BAM: Branch-Attend-Mix Framework

The proposed BAM framework introduces an effective methodology for the complete utilization of pre-trained dense model parameters when initializing an MoE. BAM enhances the Branch-Train-MiX (BTX) approach by incorporating the following key innovations:

Full Utilization of Attention Experts: Unlike previous methods that average attention parameters across dense models, BAM initializes distinct attention experts using specialized attention parameters from each dense model, thereby preserving specialized knowledge.
Parallel Computation of Experts: Employing a parallel attention transformer architecture, BAM computes attention and FFN experts concurrently, which improves training throughput.
Soft Routing for Enhanced Stability: Soft routing is applied to assign each token to all attention experts, mitigating the risk of gradient instabilities and ensuring balanced parameter utilization.

Experimental Validation

The efficacy of BAM was demonstrated across models ranging from 590 million to 2 billion parameters. These experiments covered both small-scale and large-scale settings, ensuring robust evaluation across different model capacities. Key observations include:

Perplexity: BAM consistently outperformed BTX and dense baselines in terms of perplexity across different domains like code, law, and mathematics.
Downstream Task Performance: On large models, BAM showed superior performance on benchmark tasks involving mathematical reasoning, code generation, and legal question answering, which indicated the practical utility of the specialized knowledge retained in the attention experts.

Ablation Studies

Several ablation studies were conducted to dissect critical components influencing BAM’s performance:

Total Versus Active Parameters: BAM demonstrated superior performance despite having equivalent or even fewer active parameters compared to parameter-matched BTX models.
Soft Routing: Experiments indicated that soft routing in attention layers was crucial for BAM’s enhanced performance.

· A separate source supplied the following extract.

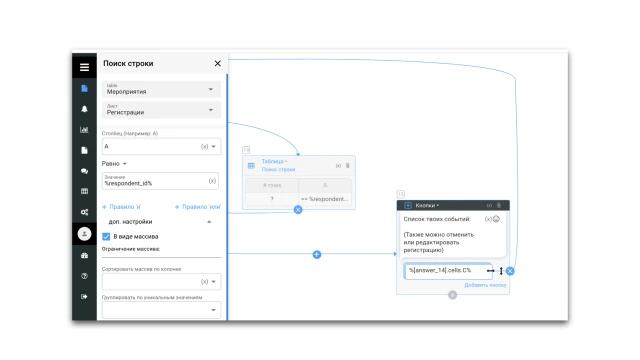Image resolution: width=640 pixels, height=360 pixels.
Task: Open the table grid icon in sidebar
Action: point(84,191)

Other routing mechanisms like top-1 and top-2 routing failed to match the effectiveness of soft routing.
Inference Efficiency: While BAM's inference FLOPs were slightly higher than those of standard BTX due to soft-routing, the adoption of a parallel attention transformer architecture partly masked the increased computational load.

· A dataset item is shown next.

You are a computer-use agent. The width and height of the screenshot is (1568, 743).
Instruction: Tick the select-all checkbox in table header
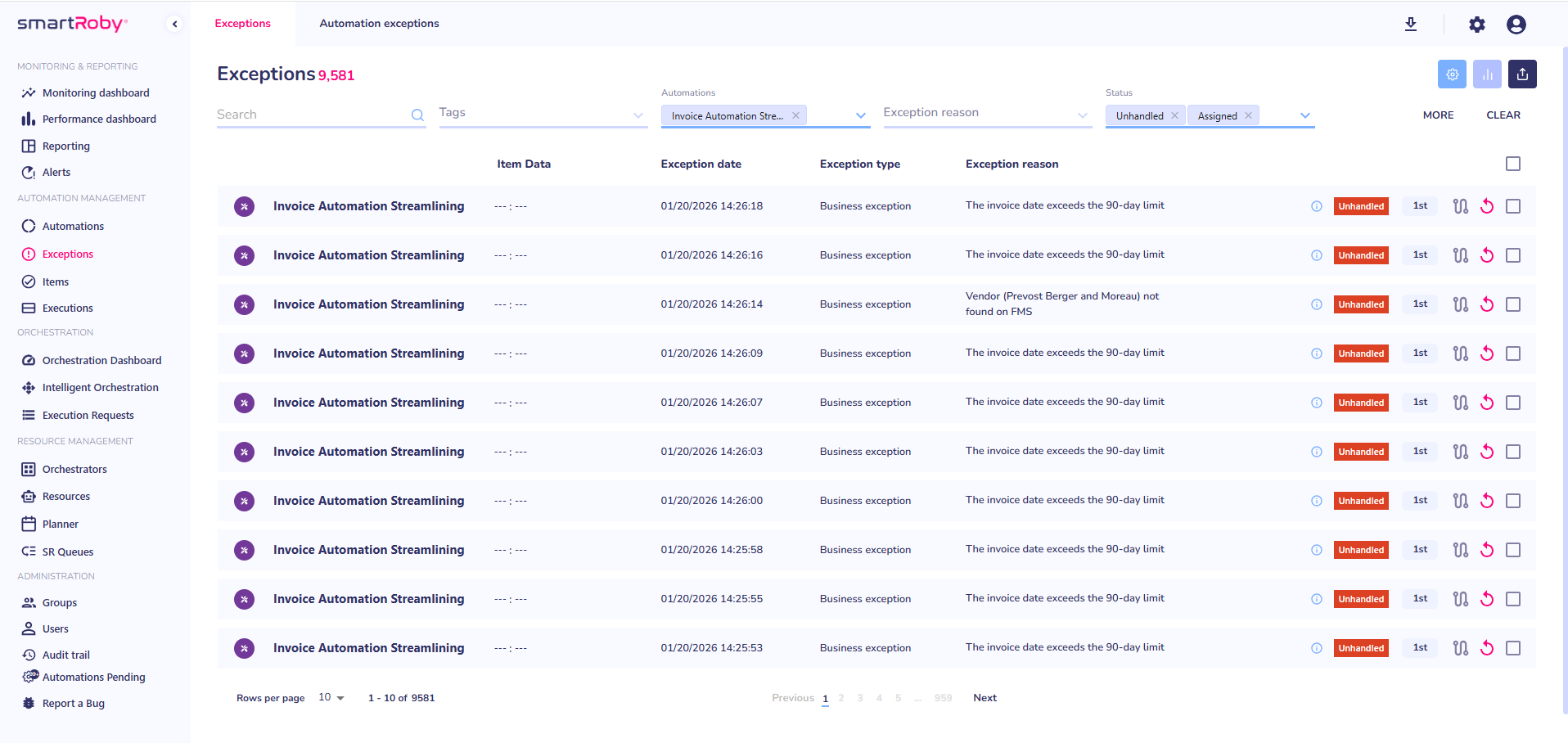1513,164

Implications and Future Work

The implications of BAM are significant for both theoretical advancements and practical deployments of large-scale LLMs. By fully leveraging specialized dense models, BAM enhances the modularity and scalability of MoEs, which is pivotal for realizing high-performance models under computational constraints. This approach also democratizes advanced model structures by allowing extensive reuse of pre-trained dense models available in open-source communities.

Future work could focus on optimizing the training data mixture for BAM’s three phases and enhancing the framework to further reduce training and inference times. Additionally, exploring diverse routing mechanisms might yield further improvements in expert utilization efficiency.

Conclusion

BAM offers a robust, efficient method for parameter upcycling, surpassing existing approaches by fully leveraging the parameters of specialized dense models. The proposed soft-routing mechanism in attention experts, combined with concurrent computation capabilities, brings forth a substantial improvement in model performance without necessitating additional computational resources. The research demonstrates a clear path forward for further innovations in MoE architectures, particularly in leveraging pre-trained dense models to their fullest potential.

The paper by Zhang et al. is a noteworthy contribution to the ongoing exploration of scalable and efficient LLMs, presenting actionable insights and strategies that can be readily applied to future developments in the field.